Agreed value policies typically cost more for two reasons:

  1. The agreed value sum insured is typically higher than the market value sum insured. A larger sum insured comes at an additional cost.
  2. Your agreed value will stay the same over time, while the market value will typically decrease. This tends to reduce the cost of market value policies over time, while agreed value policies will not get the same benefit.

In addition to this, agreed value policies are not always available from standard car insurance providers. Agreed value may be available as an extra option that carries additional costs.

The benefits and drawbacks of agreed value and market value cover

The pros and cons of market value

Pros:

  • It’s usually cheaper.
  • Your sum insured is automatically updated to the standard market value.
  • You avoid paying more than you need to.
  • It’s typically more convenient.

Cons:

  • Your vehicle’s market value might be less than you think.
  • A well-maintained car might be undervalued according to the market value.
  • In the event of a claim, your payout may be considerably lower than an agreed value policy.

The pros and cons of agreed value

Pros:

  • You know exactly how much you are insured for.
  • You are able to insure your vehicle for less than its market value to save money.
  • You are able to cover the cost of modifications, aftermarket extras and other considerations.
  • You can choose your own level of cover to properly reflect the importance and value of your car.

Cons:

  • It typically costs more.
  • It requires some form of valuation.
  • Restrictions may apply to the age, value or type of car that can be insured at agreed value.

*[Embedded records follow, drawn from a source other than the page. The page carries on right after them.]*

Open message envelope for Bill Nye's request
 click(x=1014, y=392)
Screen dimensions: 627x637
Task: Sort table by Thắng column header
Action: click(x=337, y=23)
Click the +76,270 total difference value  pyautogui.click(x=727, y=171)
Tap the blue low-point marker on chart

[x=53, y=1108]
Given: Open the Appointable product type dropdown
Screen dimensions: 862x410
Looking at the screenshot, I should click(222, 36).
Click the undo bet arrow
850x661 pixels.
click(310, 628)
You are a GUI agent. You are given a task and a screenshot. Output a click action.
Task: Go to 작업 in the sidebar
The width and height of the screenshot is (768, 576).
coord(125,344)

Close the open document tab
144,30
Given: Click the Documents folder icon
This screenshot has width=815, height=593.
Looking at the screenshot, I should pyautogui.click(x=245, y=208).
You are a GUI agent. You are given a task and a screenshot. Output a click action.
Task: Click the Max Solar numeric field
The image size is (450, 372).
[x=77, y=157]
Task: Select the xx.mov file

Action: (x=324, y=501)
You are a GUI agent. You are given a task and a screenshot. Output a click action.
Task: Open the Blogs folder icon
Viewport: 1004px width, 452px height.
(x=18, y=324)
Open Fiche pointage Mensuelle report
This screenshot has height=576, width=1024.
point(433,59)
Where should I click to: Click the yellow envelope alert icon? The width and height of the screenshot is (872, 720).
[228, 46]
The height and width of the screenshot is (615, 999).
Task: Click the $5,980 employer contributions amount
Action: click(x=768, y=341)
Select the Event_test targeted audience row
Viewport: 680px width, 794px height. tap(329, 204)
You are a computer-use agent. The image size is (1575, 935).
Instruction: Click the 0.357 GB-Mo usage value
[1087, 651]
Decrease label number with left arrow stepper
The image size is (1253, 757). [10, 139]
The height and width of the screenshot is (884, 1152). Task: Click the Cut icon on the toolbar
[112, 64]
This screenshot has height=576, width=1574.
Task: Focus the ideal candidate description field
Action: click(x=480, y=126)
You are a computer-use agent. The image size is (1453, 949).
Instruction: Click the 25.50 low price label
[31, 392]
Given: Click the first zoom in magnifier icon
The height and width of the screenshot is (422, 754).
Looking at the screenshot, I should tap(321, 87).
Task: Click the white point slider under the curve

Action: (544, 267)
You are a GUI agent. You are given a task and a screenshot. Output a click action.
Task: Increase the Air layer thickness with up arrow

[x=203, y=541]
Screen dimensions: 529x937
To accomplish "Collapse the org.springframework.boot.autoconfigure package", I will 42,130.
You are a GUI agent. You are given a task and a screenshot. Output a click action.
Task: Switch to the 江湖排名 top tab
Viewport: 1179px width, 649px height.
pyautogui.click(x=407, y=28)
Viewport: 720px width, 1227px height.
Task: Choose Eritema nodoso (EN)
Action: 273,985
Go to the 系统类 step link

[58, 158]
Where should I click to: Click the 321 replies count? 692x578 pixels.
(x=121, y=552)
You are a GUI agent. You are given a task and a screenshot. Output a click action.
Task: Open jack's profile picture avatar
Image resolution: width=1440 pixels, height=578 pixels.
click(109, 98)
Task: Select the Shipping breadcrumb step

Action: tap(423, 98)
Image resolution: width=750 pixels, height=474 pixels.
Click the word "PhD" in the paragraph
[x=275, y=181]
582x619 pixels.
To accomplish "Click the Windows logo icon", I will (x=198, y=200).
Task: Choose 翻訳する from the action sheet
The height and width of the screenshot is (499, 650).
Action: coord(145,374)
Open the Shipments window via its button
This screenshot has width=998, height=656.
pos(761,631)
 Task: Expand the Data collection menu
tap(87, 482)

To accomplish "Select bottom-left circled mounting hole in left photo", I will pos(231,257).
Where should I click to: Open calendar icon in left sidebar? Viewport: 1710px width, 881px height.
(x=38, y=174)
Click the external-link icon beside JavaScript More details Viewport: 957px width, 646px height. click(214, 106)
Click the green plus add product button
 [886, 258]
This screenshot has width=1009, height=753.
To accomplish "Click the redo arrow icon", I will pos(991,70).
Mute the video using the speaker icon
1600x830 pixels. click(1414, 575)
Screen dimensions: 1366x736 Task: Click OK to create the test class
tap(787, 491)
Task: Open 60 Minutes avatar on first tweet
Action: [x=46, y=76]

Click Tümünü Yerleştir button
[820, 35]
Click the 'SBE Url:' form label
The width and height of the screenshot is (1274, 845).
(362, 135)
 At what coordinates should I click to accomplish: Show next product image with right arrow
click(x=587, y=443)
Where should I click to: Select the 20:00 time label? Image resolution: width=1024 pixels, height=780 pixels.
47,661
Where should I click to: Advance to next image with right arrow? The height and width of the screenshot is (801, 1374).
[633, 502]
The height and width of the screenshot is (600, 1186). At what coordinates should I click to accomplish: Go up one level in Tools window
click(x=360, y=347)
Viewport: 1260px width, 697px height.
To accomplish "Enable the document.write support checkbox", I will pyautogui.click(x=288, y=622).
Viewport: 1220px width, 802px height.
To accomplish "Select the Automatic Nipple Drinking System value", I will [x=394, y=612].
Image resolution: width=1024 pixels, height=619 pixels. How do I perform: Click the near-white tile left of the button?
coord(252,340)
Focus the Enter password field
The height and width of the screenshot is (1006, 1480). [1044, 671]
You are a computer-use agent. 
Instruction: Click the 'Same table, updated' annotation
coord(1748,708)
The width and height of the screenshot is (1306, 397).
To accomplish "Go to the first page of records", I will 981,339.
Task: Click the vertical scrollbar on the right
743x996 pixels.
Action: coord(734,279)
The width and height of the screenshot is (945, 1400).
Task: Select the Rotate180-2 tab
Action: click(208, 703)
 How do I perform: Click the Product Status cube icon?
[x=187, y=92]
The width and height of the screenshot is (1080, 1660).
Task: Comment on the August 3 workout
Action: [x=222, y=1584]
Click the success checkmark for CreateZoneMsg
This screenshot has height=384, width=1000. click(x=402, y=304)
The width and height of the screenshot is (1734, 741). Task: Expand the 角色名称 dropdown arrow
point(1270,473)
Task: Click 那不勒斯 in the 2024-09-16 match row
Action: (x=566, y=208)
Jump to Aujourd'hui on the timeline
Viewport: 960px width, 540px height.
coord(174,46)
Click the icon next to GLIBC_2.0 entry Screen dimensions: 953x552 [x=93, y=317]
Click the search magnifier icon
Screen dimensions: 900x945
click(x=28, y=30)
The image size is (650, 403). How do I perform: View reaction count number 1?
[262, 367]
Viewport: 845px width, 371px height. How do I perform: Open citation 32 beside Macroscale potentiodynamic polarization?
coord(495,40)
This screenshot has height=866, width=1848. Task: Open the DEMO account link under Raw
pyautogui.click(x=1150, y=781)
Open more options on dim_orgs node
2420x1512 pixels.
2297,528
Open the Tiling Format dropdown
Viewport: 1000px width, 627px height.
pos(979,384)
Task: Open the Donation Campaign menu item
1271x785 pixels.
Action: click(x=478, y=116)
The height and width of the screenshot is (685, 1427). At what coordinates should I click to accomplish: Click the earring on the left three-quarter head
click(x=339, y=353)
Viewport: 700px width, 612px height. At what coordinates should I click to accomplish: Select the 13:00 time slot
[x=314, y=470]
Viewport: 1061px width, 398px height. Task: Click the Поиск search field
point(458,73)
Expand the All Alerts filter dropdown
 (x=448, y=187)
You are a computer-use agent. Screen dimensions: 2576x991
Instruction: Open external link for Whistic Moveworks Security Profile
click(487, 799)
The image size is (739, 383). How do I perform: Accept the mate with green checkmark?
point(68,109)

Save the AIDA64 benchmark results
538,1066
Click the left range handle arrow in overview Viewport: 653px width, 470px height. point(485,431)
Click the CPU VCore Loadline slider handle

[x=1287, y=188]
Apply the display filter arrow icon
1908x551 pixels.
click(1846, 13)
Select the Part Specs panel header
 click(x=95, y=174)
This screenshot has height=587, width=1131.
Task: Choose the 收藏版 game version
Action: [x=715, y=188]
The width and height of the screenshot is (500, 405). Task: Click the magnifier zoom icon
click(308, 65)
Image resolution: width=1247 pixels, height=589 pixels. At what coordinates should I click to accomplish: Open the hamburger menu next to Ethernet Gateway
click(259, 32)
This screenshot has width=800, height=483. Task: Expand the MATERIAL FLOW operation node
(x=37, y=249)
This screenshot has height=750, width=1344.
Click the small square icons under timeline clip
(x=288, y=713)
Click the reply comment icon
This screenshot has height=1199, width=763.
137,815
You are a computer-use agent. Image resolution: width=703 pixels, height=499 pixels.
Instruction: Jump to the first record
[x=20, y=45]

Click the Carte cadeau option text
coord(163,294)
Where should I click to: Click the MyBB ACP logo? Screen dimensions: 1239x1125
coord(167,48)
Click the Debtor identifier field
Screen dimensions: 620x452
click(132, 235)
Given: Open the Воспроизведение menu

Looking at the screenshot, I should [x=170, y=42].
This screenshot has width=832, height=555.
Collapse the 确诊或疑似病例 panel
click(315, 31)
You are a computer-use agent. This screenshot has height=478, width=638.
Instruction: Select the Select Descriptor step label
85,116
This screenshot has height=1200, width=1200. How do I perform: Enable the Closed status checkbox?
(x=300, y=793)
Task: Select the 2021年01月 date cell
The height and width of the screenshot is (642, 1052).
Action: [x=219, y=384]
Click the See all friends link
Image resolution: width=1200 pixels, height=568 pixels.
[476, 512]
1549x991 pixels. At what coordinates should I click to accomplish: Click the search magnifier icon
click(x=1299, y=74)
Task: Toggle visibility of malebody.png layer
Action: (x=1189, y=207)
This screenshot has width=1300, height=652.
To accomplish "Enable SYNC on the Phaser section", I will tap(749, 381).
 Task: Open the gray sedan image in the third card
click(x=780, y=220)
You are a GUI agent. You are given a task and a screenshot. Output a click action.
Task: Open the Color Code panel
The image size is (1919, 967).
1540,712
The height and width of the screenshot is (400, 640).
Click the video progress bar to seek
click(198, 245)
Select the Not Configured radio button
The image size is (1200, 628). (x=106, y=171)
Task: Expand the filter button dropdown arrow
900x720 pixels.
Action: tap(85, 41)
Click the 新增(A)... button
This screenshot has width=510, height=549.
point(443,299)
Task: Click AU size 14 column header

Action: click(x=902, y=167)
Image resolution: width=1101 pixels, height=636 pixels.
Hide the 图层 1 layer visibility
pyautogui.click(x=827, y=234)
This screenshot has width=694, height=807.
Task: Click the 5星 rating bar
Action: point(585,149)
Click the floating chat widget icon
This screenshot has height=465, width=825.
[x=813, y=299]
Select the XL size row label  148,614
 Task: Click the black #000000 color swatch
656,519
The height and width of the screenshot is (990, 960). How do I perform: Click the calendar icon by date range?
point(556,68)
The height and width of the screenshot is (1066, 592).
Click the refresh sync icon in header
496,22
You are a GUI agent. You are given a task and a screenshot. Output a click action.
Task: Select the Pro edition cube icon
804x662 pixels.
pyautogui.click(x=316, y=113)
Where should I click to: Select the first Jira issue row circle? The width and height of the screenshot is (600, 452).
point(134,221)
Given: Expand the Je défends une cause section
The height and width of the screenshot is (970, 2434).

So which options best for me?

The right policy for you depends on your situation and you should always consider the benefits and drawbacks of each policy in line with your own needs. However, if you’re having trouble deciding, try considering the following situations:

  • Do you own a rare, vintage, modified or classic car? You probably want agreed value, as it will be much more accurate in reflecting of how much these kinds of vehicles are worth, including modifications and aftermarket extras.
  • Was your car expensive? If your car was a major investment, then agreed value is a good way of protecting it in the long run. With market value you may only be able to recover a fraction of the amount you paid in the event of a total loss.
  • Do you plan on getting a new car soon? Hopefully you won’t have to make a claim before then and you can save time and money by opting for market value.
  • Is saving money your top priority? If so, a cheap car insured at agreed value might be the right type of cover.
  • Do you need a car? Is your car absolutely essential for getting to work, or is it more of a convenience? If it’s a necessity, then agreed value means you know you’ll be able to afford a new one if your current car is written off. Market value may not provide you with enough of a claim payout for a suitable new car.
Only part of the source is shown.